Spiro Spero Pork Chops

The State Motto in South Carolina is “Dum Spiro Spero.” In English, “While I breathe, I hope.” In this modern day of instant and easy communication, why the heck do we still use Latin phrases? Is it to fool folks into thinking we’re smart? That’s just dum, Spiro-Spero-Man!

So – while the grill was breathing out hickory smoke, I hoped supper was going to be tasty.

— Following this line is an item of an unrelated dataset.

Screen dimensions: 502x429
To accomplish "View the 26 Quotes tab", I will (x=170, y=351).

The Northwestern part of the Palmetto State tends to use a vinegar and ketchup style of sauce with their barbecue. As you travel south along the Georgia border you will find sweeter ketchup-based sauce. East of I-95 you tend to see mouth-puckering vinegar and pepper on pork. This recipe salutes the mid-state, Columbia-area style. Tangy, slightly sweet and mustard-based.

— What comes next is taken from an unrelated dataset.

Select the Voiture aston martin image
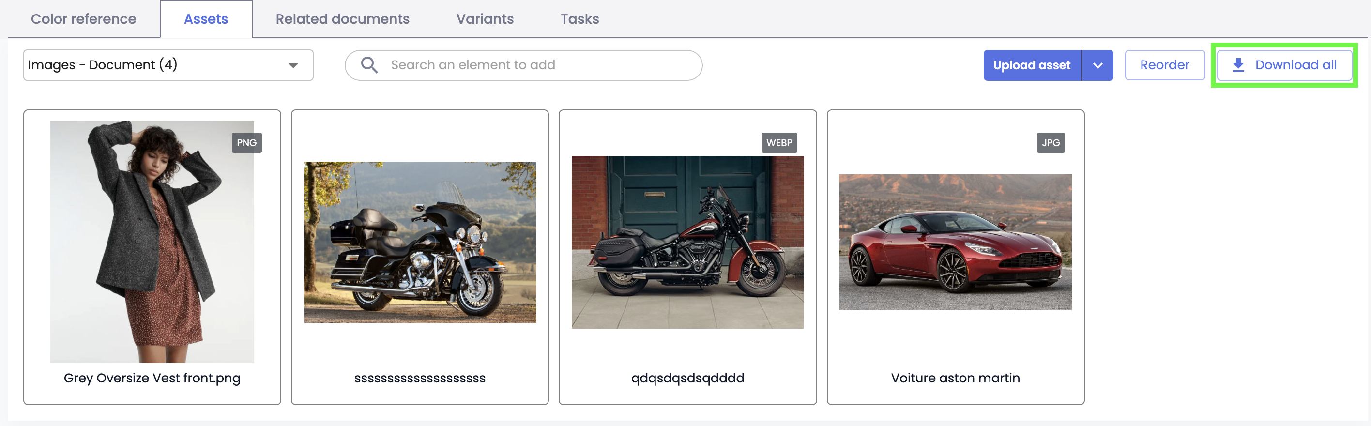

SCPorkChopSP’s Palmetto State Rub:
1 part Garlic Salt
1 part Onion Powder
1 part Black Pepper
2 parts Dry Mustard
2 parts Sweet Paprika
1 part Light Brown Sugar
¼ part Cayenne pepper

SP’s Columbia Sauce:
1 cup Yellow Mustard
¼ cup Cider Vinegar
1½ Tablespoons Ketchup
¼ teaspoon Frank’s Red Hot Sauce
½ teaspoon Garlic Salt
½ teaspoon Celery Salt
1 teaspoon onion powder
1 teaspoon freshly ground Black Pepper
¼ cup Sugar
½ chicken bouillon cube
1 teaspoon dried Rosemary
1 teaspoon Mustard Powder

These chops were one-inch thick bone-in Loin Chops, sort of the same cut as Porterhouse beef steaks. Sprinkled on the rub and let it rest 24 hours in the fridge. The sauce was mixed and rested overnight, too. Prepared the grill for indirect cooking with the Mezza Luna set on top of half the grate. This left room for direct cooking later.

Meanwhile a good coating of the sauce was applied to the chops – both sides. Low and slow at 250°F indirect for 20 minutes per side, then opened up the vents and had a quick turn over the direct heat to set the glaze, about 3 minutes per side. Internal temperature just over 145°F as directed by the USDA.

Served this with wild rice and sugar snap peas. As I live and breathe, I hope we can repeat this one.